--- Objective A ---
Rescale the records, starting at the line that contains "the 'Questions' subheading?" and ending at the line that contains "click(247, 514)". Give those lines again, requests included, and multiply every click coordinate in the answers by 0.75, rounding to whole numbers with halves going up. Leave the pictures out.

--- Document excerpt ---
:::

Arnaldo Carvalho de Melo July 23, 2024, 8:07 p.m. UTC | #1
On Thu, Jul 18, 2024 at 02:13:43PM +0530, Athira Rajeev wrote:
> The patchset from Namhyung added support for data type profiling
> in perf tool. This enabled support to associate PMU samples to data
> types they refer using DWARF debug information. With the upstream
> perf, currently it possible to run perf report or perf annotate to
> view the data type information on x86.
> 
> Initial patchset posted here had changes need to enable data type
> profiling support for powerpc.

I have this in tmp.perf-tools-next now, will do more tests before moving
to perf-tools-next.

I see that Namhyung reviewed the patch series, and that it was tested,
in general I thought we need to go on improving things go avoid having
arch specific code in the non-arch code, I guess right now its important
to land these to try and encourage people to try data-type profiling
more widely, hopefully finding and improving data structures in the
kernel.

We need to write about such cases so as to provide success stories on
using perf for data-type profiling.

Thanks for working on this!

- Arnaldo
 
> https://lore.kernel.org/all/6e09dc28-4a2e-49d8-a2b5-ffb3396a9952@csgroup.eu/T/
> 
> Main change were:
> 1. powerpc instruction nmemonic table to associate load/store
> instructions with move_ops which is use to identify if instruction
> is a memory access one.
> 2. To get register number and access offset from the given
> instruction, code uses fields from "struct arch" -> objump.
> Added entry for powerpc here.
> 3. A get_arch_regnum to return register number from the
> register name string.
> 
> But the apporach used in the initial patchset used parsing of
> disassembled code which the current perf tool implementation does.
> 
> Example: lwz     r10,0(r9)
> 
> This line "lwz r10,0(r9)" is parsed to extract instruction name,
> registers names and offset. Also to find whether there is a memory
> reference in the operands, "memory_ref_char" field of objdump is used.

:::

--- Data for this exercise ---
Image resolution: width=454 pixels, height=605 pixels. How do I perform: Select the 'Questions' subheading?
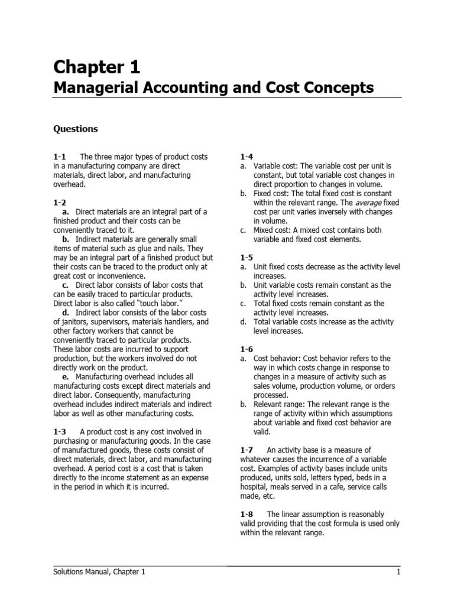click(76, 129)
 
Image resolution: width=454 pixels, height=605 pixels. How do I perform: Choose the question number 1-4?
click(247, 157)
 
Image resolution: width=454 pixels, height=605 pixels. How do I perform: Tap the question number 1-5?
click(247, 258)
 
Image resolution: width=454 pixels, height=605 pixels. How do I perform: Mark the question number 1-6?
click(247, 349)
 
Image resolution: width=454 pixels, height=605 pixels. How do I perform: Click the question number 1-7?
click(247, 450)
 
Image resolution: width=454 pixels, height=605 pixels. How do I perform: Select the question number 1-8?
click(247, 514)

:::

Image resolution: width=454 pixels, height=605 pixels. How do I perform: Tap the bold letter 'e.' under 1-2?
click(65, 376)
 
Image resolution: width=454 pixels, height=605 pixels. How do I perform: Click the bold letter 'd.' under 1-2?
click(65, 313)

:::

--- Objective B ---
In the mailing-list reply about perf data type profiling on powerpc, which branch does the reply say the patchset is currently in?

--- Response A ---
Image resolution: width=454 pixels, height=605 pixels. How do I perform: Select the 'Questions' subheading?
click(57, 97)
 
Image resolution: width=454 pixels, height=605 pixels. How do I perform: Choose the question number 1-4?
click(185, 118)
 
Image resolution: width=454 pixels, height=605 pixels. How do I perform: Tap the question number 1-5?
click(185, 194)
 
Image resolution: width=454 pixels, height=605 pixels. How do I perform: Mark the question number 1-6?
click(185, 262)
 
Image resolution: width=454 pixels, height=605 pixels. How do I perform: Click the question number 1-7?
click(185, 338)
 
Image resolution: width=454 pixels, height=605 pixels. How do I perform: Select the question number 1-8?
click(185, 386)

--- Response B ---
tmp.perf-tools-next